Karabakh authorities said at least 20 people were killed and over 270 others seriously injured and hospitalized as a result of the explosion. They appealed for urgent medical aid from Armenia, saying that Stepanakert’s two main hospitals cannot to provide adequate care to all victims due to their limited capacity and lack of medication.

A team of Armenian doctors flew to Stepanakert early in the morning and evacuated the first injured Karabakh Armenians by helicopter hours later. They were transported to hospitals in Yerevan. Three more such flights were carried out in the following hours.

At least 14 patients were admitted to the Yerevan-based National Center for Burns and Dermatology in the afternoon. An ambulance driver there said more of them are on their way to the hospital.

“The team of doctors transported by helicopter from Armenia to Stepanakert with necessary medicines and medical supplies are currently in the medical institutions of the [Karabakh] republic and together with local doctors are providing the necessary medical assistance to all the victims,” read a statement released by Karabakh health authorities.

Early in the afternoon a convoy of Armenian ambulances escorted by representatives of the International Committee of the Red Cross (ICRC) left Armenia for Karabakh through the Lachin corridor controlled by Azerbaijani forces. A senior Azerbaijani official said, meanwhile, that Baku is ready to open a “medical corridor” to Karabakh for the ICRC.

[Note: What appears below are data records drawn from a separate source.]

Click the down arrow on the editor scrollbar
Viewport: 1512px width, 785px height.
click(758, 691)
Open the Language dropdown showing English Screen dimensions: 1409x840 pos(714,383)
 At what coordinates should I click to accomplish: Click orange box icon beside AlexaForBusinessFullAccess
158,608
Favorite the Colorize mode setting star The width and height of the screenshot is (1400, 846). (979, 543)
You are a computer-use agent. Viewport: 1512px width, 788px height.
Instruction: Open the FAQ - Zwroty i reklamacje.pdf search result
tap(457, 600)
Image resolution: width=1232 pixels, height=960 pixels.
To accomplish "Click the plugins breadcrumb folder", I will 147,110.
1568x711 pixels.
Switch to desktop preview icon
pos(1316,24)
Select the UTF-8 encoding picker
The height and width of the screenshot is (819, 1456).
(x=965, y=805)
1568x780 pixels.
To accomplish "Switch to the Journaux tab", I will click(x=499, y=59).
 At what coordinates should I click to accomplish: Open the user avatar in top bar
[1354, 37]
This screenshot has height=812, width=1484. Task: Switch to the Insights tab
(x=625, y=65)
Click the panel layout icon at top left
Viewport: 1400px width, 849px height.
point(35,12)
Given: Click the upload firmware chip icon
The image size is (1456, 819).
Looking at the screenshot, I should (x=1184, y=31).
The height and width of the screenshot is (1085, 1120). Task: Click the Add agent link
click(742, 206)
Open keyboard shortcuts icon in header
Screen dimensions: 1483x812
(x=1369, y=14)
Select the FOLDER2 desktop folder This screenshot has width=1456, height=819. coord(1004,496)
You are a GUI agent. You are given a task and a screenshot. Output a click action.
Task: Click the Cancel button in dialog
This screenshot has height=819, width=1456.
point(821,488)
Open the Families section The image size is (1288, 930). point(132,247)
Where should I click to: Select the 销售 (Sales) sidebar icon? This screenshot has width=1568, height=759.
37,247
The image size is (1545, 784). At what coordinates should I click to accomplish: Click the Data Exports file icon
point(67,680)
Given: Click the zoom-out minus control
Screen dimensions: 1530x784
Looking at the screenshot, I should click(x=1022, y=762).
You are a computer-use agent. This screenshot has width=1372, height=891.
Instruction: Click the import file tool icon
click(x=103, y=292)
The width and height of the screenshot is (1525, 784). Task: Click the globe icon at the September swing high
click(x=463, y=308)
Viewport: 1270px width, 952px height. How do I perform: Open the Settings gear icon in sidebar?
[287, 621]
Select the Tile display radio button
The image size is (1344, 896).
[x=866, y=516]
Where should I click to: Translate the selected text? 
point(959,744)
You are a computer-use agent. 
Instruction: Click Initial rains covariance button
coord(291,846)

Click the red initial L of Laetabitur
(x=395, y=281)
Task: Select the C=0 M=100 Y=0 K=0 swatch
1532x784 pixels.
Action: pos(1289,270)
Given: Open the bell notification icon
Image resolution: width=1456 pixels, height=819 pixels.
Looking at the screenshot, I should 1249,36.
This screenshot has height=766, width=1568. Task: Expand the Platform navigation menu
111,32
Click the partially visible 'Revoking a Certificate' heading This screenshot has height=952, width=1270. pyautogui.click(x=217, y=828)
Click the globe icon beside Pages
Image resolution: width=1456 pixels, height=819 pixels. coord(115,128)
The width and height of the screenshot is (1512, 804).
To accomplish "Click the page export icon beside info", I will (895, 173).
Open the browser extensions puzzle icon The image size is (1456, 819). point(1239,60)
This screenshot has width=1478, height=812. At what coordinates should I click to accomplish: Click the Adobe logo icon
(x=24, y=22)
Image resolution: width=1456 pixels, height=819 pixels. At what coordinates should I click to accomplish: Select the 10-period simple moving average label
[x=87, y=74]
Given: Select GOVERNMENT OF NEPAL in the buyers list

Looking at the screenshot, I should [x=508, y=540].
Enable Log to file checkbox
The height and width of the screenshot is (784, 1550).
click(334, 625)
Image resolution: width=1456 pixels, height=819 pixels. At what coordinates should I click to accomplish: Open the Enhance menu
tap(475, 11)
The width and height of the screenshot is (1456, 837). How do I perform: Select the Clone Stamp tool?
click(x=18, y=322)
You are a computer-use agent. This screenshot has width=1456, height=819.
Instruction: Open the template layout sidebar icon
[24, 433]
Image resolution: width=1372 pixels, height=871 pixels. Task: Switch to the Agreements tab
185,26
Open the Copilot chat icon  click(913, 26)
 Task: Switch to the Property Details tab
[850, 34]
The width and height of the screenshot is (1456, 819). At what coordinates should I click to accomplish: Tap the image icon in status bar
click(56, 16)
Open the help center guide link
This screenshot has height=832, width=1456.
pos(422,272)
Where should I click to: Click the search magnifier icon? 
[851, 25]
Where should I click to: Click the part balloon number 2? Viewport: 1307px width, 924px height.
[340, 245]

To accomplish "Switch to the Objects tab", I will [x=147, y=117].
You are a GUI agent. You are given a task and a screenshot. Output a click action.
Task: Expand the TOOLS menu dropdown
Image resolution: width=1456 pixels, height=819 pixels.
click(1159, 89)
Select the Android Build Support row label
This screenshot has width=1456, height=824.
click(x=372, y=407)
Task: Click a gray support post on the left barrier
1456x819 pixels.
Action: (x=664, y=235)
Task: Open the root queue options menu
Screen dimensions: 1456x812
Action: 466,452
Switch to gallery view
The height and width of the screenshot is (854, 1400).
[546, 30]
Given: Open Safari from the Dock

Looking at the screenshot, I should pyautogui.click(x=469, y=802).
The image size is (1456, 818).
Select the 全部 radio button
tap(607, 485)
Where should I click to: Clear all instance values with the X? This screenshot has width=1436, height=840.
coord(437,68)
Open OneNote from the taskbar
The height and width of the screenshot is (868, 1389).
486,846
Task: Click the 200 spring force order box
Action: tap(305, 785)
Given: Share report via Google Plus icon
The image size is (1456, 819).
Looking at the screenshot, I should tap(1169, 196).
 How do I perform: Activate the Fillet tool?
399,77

The precise cause of the blast remained unknown. An official in Stepanakert, Davit Babayan, told RFE/RL’s Armenian Service that the authorities there believe it was most probably an accident caused by “negligence.” He said they are hardly in a position to conduct an investigation given the ongoing exodus of Karabakh’s population to Armenia and Azerbaijan’s takeover of the region.

The blast occurred amid a mass exodus of Karabakh’s population that followed last week’s Azerbaijani military offensive.

Videos posted on social media showed a long line of cars parked near the depot that received large quantities of gasoline over the weekend for the first since Baku blocked traffic through the Lachin corridor last December. Their owners were apparently waiting to fuel up and drive to Armenia along with their families. Thousands of other Karabakh Armenians fled to Armenia earlier on Monday.